Reinforcement Learning for Control of Non-Markovian Cellular Population Dynamics
Josiah C. Kratz, Jacob Adamczyk
TL;DR
This work addresses controlling non-Markovian cellular populations with memory effects to suppress proliferation under drug dosing, formalized through a memory kernel with memory strength $\mu\in(0,1]$ and a final objective $C=\log N(T)/N(0)$ where $N(t)=S(t)+R(t)$. It introduces a memory-enabled two-state model with susceptible $S$ and resistant $R$ cells and proves that the optimal control is bang-bang under monotone dose–response, guiding the use of end-to-end reinforcement learning to discover effective dosing policies. The authors demonstrate that model-free deep RL can recover the memoryless optimal policy and, when memory is present, learn robust, memory-aware dosing strategies even under observation noise, outperforming baselines.

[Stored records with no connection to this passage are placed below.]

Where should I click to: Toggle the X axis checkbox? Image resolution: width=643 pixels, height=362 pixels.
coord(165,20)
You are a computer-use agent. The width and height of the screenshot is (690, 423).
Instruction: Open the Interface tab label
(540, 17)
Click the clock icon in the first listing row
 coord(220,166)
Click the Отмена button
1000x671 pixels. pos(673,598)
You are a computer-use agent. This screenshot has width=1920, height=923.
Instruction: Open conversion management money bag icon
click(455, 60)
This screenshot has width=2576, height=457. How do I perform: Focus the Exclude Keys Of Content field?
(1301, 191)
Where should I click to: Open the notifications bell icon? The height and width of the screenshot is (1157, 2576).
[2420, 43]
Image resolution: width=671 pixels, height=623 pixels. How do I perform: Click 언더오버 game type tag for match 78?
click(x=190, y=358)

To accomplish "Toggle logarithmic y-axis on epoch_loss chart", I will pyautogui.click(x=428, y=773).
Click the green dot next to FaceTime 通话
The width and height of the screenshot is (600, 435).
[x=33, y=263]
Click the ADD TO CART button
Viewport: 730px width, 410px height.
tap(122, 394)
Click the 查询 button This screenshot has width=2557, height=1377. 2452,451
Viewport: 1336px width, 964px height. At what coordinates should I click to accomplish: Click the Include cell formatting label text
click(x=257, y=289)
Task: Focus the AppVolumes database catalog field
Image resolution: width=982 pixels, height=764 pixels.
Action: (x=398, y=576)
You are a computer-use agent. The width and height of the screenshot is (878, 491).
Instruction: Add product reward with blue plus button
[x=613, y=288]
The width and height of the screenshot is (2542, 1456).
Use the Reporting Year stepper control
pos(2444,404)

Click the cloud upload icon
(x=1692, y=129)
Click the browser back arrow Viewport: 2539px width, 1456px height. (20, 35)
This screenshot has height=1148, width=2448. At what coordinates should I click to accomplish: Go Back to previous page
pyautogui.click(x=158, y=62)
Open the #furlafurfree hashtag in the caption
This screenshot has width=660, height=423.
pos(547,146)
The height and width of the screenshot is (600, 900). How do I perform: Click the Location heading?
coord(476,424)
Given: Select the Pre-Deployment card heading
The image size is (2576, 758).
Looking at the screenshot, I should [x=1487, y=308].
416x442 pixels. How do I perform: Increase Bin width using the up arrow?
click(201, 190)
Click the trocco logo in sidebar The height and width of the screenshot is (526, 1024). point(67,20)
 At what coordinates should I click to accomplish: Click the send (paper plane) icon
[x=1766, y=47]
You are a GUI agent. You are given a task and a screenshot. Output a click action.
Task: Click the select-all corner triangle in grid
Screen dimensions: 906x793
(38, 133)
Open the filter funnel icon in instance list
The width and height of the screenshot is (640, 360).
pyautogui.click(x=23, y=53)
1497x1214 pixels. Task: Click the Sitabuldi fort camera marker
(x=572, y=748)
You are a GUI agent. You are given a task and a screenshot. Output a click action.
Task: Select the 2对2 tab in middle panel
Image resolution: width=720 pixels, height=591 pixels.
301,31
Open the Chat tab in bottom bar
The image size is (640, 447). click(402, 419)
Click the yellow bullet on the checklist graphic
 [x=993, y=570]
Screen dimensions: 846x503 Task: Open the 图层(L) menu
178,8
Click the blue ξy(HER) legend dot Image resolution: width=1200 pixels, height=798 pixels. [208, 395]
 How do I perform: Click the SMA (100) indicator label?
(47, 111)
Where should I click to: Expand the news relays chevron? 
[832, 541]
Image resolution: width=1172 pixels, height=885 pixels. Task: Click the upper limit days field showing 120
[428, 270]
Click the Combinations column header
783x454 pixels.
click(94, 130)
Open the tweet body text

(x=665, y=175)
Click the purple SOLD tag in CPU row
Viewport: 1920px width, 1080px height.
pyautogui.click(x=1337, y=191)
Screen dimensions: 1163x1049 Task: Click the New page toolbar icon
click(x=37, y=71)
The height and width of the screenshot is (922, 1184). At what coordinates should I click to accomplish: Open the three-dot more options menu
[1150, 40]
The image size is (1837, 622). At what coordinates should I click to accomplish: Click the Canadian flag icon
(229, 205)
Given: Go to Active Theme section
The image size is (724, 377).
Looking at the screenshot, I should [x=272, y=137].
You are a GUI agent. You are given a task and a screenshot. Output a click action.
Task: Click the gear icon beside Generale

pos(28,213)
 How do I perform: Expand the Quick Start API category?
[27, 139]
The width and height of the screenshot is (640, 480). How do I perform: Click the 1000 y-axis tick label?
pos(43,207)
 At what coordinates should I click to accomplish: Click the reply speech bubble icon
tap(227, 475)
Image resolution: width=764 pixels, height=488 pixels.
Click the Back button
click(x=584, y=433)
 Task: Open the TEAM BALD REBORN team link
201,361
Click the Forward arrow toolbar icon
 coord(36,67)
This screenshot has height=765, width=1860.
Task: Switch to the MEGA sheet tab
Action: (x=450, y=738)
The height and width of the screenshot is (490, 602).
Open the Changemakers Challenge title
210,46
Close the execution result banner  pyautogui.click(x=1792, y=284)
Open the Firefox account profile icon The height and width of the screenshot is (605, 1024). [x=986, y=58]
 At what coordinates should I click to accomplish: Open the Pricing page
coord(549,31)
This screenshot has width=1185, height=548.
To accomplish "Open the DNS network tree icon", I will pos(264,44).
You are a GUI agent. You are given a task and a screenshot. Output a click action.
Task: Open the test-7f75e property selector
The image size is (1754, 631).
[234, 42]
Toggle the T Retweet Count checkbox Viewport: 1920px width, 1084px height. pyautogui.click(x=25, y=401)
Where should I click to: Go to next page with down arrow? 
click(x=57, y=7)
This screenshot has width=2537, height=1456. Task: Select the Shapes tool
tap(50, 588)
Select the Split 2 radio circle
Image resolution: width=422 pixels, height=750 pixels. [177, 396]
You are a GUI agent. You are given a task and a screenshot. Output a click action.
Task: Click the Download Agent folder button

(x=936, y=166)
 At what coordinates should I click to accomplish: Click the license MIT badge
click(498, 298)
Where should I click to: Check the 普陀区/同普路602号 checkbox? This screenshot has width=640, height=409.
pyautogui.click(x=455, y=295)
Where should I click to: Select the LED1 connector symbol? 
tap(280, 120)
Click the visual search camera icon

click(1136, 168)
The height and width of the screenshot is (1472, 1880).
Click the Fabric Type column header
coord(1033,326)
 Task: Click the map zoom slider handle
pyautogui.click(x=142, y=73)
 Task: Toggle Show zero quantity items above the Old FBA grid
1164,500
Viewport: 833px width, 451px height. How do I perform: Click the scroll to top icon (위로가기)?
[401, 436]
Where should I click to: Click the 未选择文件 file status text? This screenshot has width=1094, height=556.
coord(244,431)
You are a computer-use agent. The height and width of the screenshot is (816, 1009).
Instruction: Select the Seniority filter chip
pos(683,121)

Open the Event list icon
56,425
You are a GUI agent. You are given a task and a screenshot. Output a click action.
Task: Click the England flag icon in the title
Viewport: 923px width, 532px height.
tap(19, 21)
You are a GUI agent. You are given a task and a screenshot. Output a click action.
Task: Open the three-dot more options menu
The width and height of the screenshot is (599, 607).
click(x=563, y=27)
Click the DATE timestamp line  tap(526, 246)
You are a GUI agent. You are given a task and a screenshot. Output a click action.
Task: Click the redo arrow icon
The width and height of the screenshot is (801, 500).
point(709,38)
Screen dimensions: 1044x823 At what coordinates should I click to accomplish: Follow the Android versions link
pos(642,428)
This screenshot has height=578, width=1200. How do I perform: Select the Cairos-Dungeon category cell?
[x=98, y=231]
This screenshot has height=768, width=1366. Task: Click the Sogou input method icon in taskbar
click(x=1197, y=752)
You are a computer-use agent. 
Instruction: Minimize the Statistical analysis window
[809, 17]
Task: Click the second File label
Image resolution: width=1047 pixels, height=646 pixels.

They further enhance generalization with domain randomization over memory strength and distributional RL (FQF) to cope with uncertain memory and noise, achieving strong performance across scenarios. The results highlight the potential for RL-guided adaptive dosing in clinical contexts, offering practical, bang-bang policies that remain effective despite non-Markovian dynamics and measurement perturbations.
Abstract
Many organisms and cell types, from bacteria to cancer cells, exhibit a remarkable ability to adapt to fluctuating environments. Additionally, cells can leverage a memory of past environments to better survive previously-encountered stressors. From a control perspective, this adaptability poses significant challenges in driving cell populations toward extinction, and thus poses an open question with great clinical significance. In this work, we focus on drug dosing in cell populations exhibiting phenotypic plasticity. For specific dynamical models switching between resistant and susceptible states, exact solutions are known. However, when the underlying system parameters are unknown, and for complex memory-based systems, obtaining the optimal solution is currently intractable. To address this challenge, we apply reinforcement learning (RL) to identify informed dosing strategies to control cell populations evolving under novel non-Markovian dynamics. We find that model-free deep RL is able to recover exact solutions and control cell populations even in the presence of long-range temporal dynamics. To further test our approach in more realistic settings, we demonstrate robust RL-based control strategies in environments with measurement noise and dynamic memory strength.